▶ _What this exercise asks_
• A. Which usernames head the posts in the puppy thread? Give each one once.
• B. Can you carry the puppy thread on past its last line?

# Pepper & Salt- My New Puppies !!!!!!!!



## venootez (Sep 29, 2008)

Pepper & Salt- My New Puppies !!!!!!!!


----------



## sleeptalker (Apr 28, 2008)

cute puppies, what breed are they?


----------



## venootez (Sep 29, 2008)

I dont really know, these puppies were abandoned close to my apartment. Beats me, i guess its a mixed mongrel


----------



## colliemerles (Nov 2, 2007)

wow they are so cute, good on you for taking them in,


----------



## warmglo (Feb 25, 2008)

Oh my! So Sweet!!


----------



## gillieworm (Jul 4, 2008)

They are gorgeous 

Sorry can't help you with guessing the breed, as I am good at doing that as I am guessing peoples ages 

Well done for taking them in, it really maddens me that someone could abandon these gorgeous little things.

Have you any idea how old they are (has a vet looked at them?) because they do look very young to me


----------



## sskmick (Feb 4, 2008)

They are gorgeous, so sweet and lovable.

I'm no good with guessing breeds but the light one looks a bit like a JRT and the dark one has a look of a Rottie but a puppy can look like other similar breeds.

They are beautiful and that's all that matters.

Sue


----------



## venootez (Sep 29, 2008)

i'm not really sure, 5 weeks i guess


----------



## gillieworm (Jul 4, 2008)

venootez said:


> i'm not really sure, 5 weeks i guess


Ah the little chickens   You will probably get a better idea in the next 3 to 4 weeks what breeds they may be, as at 5 weeks old a lot of puppies tend to look the same to the untrained eye


----------



## plumo72 (Nov 2, 2007)

▶ _Data extract_
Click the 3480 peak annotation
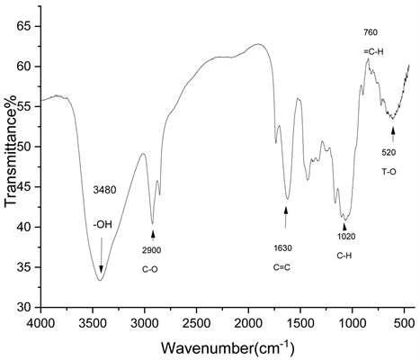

▶ _Solved tasks_
• A. venootez, sleeptalker, colliemerles, warmglo, gillieworm, sskmick, plumo72

• B.
awwwww gorgeous, poor little guys glad you are helping them


----------



## Guest (Sep 29, 2008)

some ppl really annoy me! what on earth did these adorable things do to be abandoned?! 

good on you for takin them in! i bet they get lots of cuddles off you? they would of they were with me lol they r so cute


----------



## canuckjill (Jun 25, 2008)

So cute THANKS for taking them in you are special...Jill


----------



## emmar (Aug 1, 2008)

aww such cuties


----------



## clueless (May 26, 2008)

Aaaw they are so sweet and well done you for giving them a forever home. They look as if they are going to be big going by their paws


----------



## sullivan (Aug 29, 2008)

venootez said:


> Pepper & Salt- My New Puppies !!!!!!!!


They are so cute i expect your have your hands full, Mind you there tire each other out i dare say.


----------



## happysaz133 (Jun 5, 2008)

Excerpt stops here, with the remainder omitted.